Trying to blog

I haven’t written a post in two months. Every time I think about writing I feel like so much has happened and none of it makes sense so I can’t but I miss blogging. So the quick summary of the last two months is that my health isn’t good and I haven’t been able to lose weight, my husband and I have had some horribly, difficult discussions and we are continuing to see our marriage therapist. Therapy with M has been hard.

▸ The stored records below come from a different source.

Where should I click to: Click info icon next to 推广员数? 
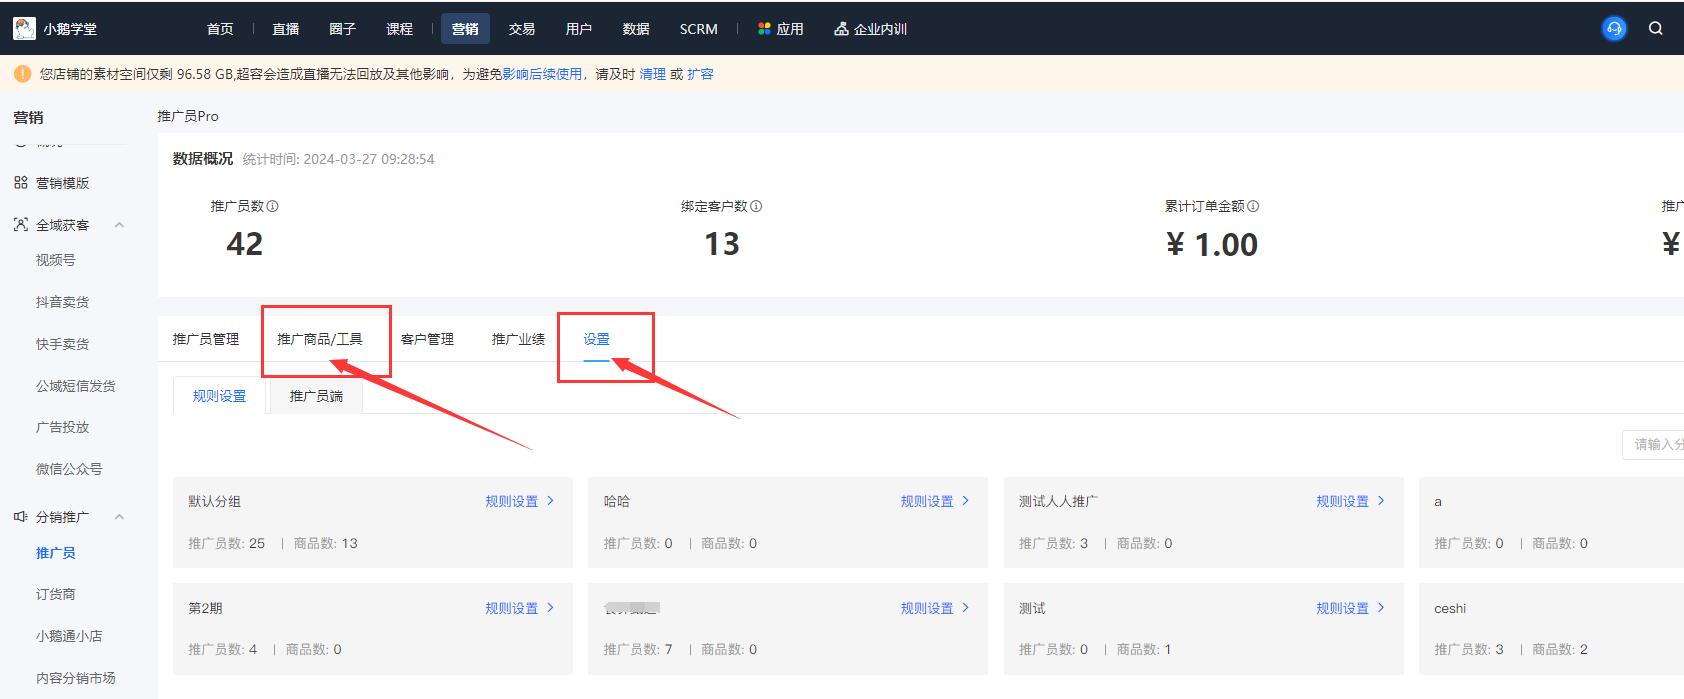click(273, 206)
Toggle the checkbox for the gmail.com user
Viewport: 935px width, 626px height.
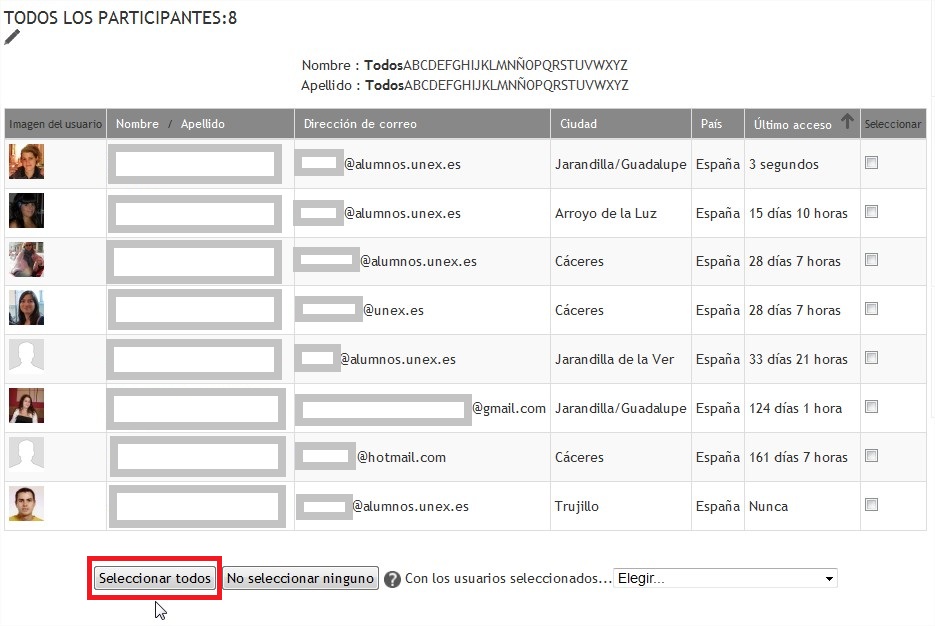point(871,407)
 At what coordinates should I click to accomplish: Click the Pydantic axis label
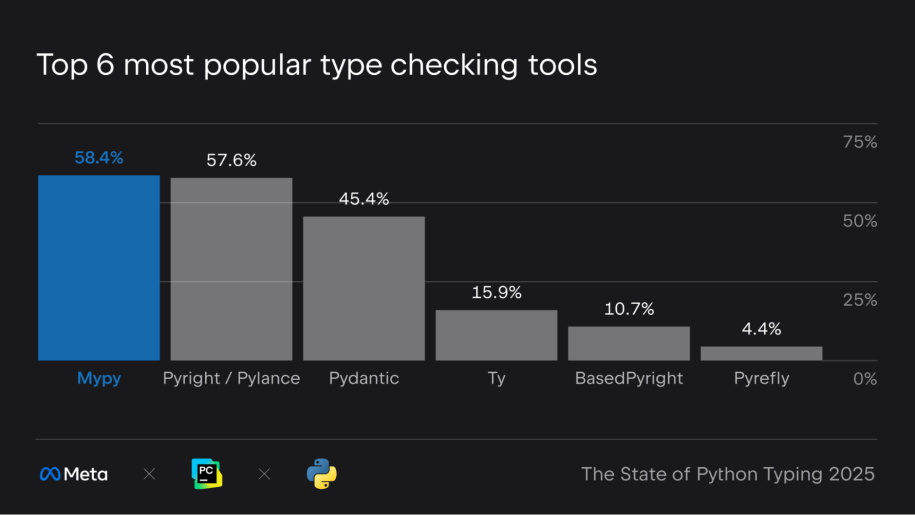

I feel incredibly different things about therapy and M at different times. Between the sessions I have mainly felt positive and hopeful. I think about things I want to discuss with him and I rarely worry that he is tired of me or angry that I’ve contacted him or that I’m wasting his time. That has been good and I’ve actually had productive days where I got a lot of things done at home. Then I go into a session and I’m quiet. I can remember what I wanted to discuss with M but in the session it no longer seems important or relevant. It has all the emotional energy of telling him what was on sale in the cafeteria today at lunch. Then I start to feel frustrated and stupid and by the time I leave I’m upset but by the next morning I’m back to thinking how great therapy will be because next time I’m going to discuss things. I feel incredibly grateful to have M as a therapist until I sit in his office and it seems like all the positive feelings I have disappear. I practically have whiplash from the drastic changes in how I feel about M and therapy.

Last week while talking to M about things I needed or wanted from other people he started asking what I wanted from him and therapy and I was so angry I couldn’t stop myself from saying “why would I tell you what I need, when I do you just ignore me anyway”. The week after I wrote my last post about finding the lost child inside me, M told me he thought it was important for me to bring that child into therapy but I think when I do he doesn’t respond to her. At both my sessions this week we talked about why I feel like he is ignoring my needs or wants and I tried to describe how I feel so differently about him and therapy that I feel like I’m made up of little pieces that are getting further and further apart. It is so confusing.